Lebih jauh, harusnya ada kesadaran bahwa dengan dibentuknya Komisi Pemberantasan Korupsi (KPK) membuktikan perilaku korupsi di Indonesia begitu sangat mengkhawatirkan, bahkan sampai dibuatkan undang-undang khusus Tipikor (Tindak Pidana Kasus Korupsi). Namun sepertinya pemerintah tidak begitu sadar bahwa budaya korupsi yang melanda Indonesia dengan rangking 5 dunia merupakan bom waktu yang akan meledak sewaktu-waktu. Efek yang akan timbul kemudian adalah berimbas pada stabilitas segala sektor terkhusus sektor pembangunan, perekonomian, pendidikan dan pertahanaan/ keamanan menjadi porak-poranda sehingga korban dari bencana dahsyat ini di masa mendatang adalah rakyat Indonesia sendiri.

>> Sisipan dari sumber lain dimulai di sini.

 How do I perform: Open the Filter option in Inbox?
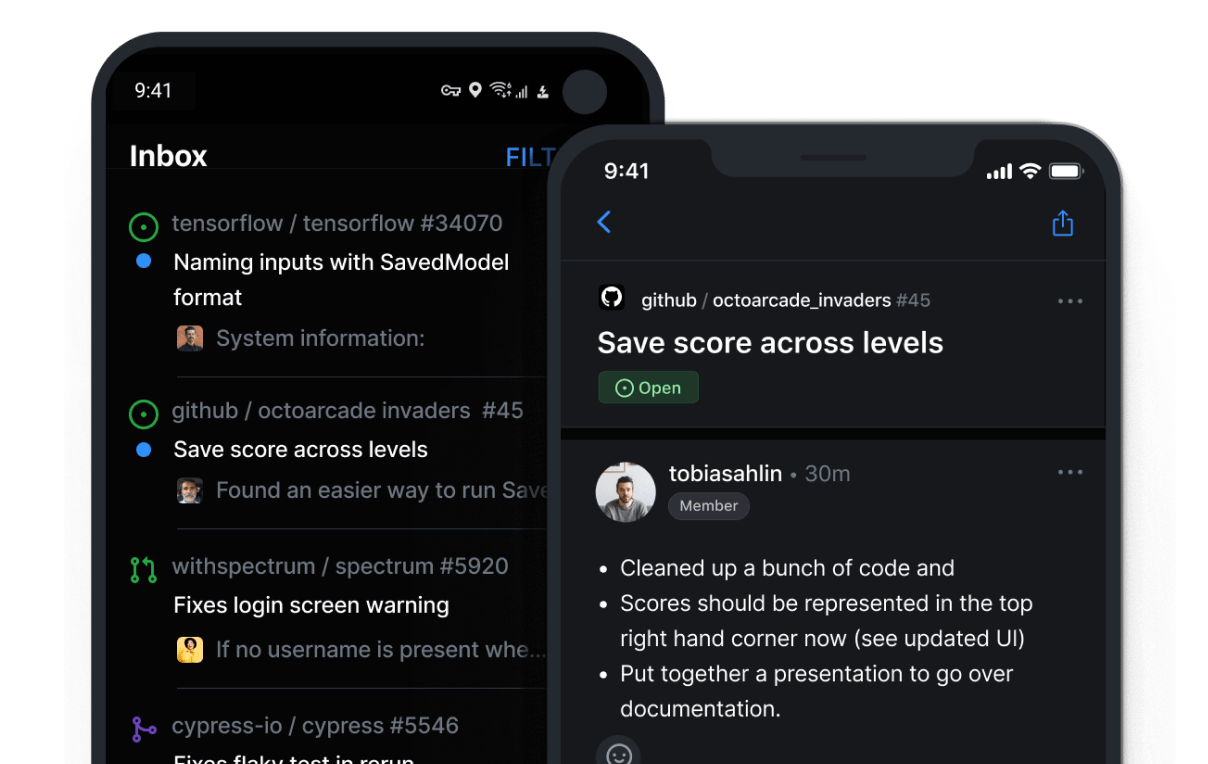(529, 157)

Kebijakan pemerintah dengan memberikan remisi memperparah keadaan dengan memberi peluang besar pada kemungkinan-kemungkinan yang akan terjadi di masa depan. Dapat dianalogikan seperti menanam benih padi di ladang sawah dimana hanya menunggu waktu tepat tikus-tikus akan berdatangan saat panen raya tiba. Korupsi akan tetap menjadi budaya yang dilestarikan di Indonesia. Di masa depan Indonesia akan tetap membudidayakan ratusan bahkan jutaan koruptor yang akan merampok negaranya sendiri dengan kekuasaan yang dimilikinya dan berujung pada kesengsaraan rakyat yang abadi.(aR)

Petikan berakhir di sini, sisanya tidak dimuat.